PARAMARIBO – President Jennifer Simons heeft tijdens een persmoment harde noten gekraakt over de aanhoudende problemen rond de begroting, het onderwijs en de basisvoorzieningen in het binnenland.
Volgens haar mag het “geen normaal verschijnsel worden” dat kinderen pas maanden na de officiële start van het schooljaar naar school kunnen, enkel omdat booteigenaren en buschauffeurs niet op tijd zijn betaald.
“Vorig jaar ben ik in het binnenland geweest. Eind november waren sommige kinderen nog steeds niet naar school gegaan. Dat kan en mag niet. We vechten er nu voor om, ondanks alle beperkte middelen, ervoor te zorgen dat kinderen in oktober gewoon de schoolbanken ingaan,” aldus Simons.
De president gaf aan dat de minister van Financiën opnieuw in een lastig parket zit. Verschillende dienstverleners – onder wie transporteurs die kinderen in het binnenland naar school brengen – wachten nog steeds op achterstallige betalingen. Zonder een oplossing dreigt het onderwijs in deze gebieden wederom vertraagd te starten.
De situatie illustreert volgens Simons een breder probleem: de financiële middelen zijn simpelweg te krap. Hoewel de regering al volop werkt aan de begroting voor 2026, moet er tegelijkertijd worden geworsteld met acute problemen in het lopende jaar. “Het is september en de regering moet op 30 september de nieuwe begroting indienen. Maar ondertussen is er vandaag, morgen en overmorgen behoefte aan geld voor salarissen, transport en voorzieningen,” benadrukte zij.
“Het is belangrijk dat mensen begrijpen waarom bepaalde zaken vertragen. Het gaat niet om onwil, maar om de harde realiteit van de financiën,” stelde ze. Ondanks de krapte zijn er volgens de president wel enkele sociale maatregelen getroffen. Zo zijn er schoolpakketten beschikbaar gesteld voor kinderen uit kwetsbare gezinnen. “We hebben gezegd: met het kleine beetje geld dat beschikbaar is, doen we het toch. Ik hoop dat het ministerie dit correct uitvoert, want de kinderen hebben die steun hard nodig.”
Daarnaast wees zij op jongerenprojecten, waaronder tijdelijke vakantiebanen en een samenwerking met het ministerie van Openbaar Groen. Jongeren hielpen daarbij met schoonmaak- en onderhoudswerkzaamheden in de stad. “Het is misschien klein, maar het geeft jongeren een kans om iets bij te verdienen en tegelijk hun omgeving schoner te maken,” aldus Simons.
De president erkende dat het werk de afgelopen maanden zwaar is geweest, maar benadrukte dat er toch vooruitgang wordt geboekt.

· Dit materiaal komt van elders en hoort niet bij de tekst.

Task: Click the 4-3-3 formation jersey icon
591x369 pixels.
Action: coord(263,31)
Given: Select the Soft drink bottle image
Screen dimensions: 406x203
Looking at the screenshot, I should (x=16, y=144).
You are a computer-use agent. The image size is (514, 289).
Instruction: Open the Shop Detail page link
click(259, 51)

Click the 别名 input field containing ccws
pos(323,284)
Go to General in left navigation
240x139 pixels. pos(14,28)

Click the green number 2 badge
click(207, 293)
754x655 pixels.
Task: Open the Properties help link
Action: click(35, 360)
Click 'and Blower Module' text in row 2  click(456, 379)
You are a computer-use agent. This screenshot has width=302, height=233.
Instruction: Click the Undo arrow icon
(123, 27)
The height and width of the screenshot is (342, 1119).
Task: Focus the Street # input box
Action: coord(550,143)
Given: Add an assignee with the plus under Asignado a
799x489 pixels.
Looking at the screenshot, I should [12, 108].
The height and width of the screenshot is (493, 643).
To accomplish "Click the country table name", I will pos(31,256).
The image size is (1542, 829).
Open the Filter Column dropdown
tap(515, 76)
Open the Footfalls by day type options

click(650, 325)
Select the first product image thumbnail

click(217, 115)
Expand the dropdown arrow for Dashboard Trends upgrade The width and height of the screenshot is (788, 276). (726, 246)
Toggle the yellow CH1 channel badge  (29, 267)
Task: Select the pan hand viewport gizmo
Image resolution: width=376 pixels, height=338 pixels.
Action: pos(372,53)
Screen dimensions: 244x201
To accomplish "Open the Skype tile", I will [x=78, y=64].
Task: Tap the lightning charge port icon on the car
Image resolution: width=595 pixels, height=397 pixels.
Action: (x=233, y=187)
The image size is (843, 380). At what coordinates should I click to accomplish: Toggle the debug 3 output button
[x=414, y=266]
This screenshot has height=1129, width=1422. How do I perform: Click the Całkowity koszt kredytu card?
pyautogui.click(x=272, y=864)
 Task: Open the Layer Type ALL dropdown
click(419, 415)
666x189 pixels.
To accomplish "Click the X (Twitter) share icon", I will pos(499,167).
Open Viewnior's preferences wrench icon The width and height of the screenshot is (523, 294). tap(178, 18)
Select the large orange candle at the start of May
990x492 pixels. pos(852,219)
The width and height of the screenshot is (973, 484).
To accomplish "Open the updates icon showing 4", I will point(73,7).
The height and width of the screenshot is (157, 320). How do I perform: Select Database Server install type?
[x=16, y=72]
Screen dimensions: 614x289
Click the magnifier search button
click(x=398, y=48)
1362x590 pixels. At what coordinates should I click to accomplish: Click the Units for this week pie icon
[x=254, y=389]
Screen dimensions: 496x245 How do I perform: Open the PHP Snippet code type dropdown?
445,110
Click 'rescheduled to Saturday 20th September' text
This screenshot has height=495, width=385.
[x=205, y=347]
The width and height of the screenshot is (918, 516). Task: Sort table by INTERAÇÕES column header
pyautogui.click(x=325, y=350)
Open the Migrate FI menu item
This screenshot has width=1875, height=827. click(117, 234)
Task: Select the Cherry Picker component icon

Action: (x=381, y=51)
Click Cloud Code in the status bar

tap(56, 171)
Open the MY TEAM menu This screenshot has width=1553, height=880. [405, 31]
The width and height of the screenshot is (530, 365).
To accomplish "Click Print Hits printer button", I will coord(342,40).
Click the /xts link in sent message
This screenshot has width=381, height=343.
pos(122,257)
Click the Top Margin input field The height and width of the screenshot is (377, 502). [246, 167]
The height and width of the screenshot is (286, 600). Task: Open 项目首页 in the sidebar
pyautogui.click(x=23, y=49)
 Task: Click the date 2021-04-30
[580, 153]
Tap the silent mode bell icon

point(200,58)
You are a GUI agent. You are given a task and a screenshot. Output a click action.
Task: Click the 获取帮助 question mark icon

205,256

Tegelijkertijd temperde zij de verwachtingen. “De bevolking wil direct verlichting voelen. Dat begrijp ik. Maar we moeten eerlijk zijn: de middelen zijn beperkt en veel processen kosten tijd. Toch zal deze regering er alles aan doen om ervoor te zorgen dat de basisrechten, zoals onderwijs voor elk kind, niet in gevaar komen.”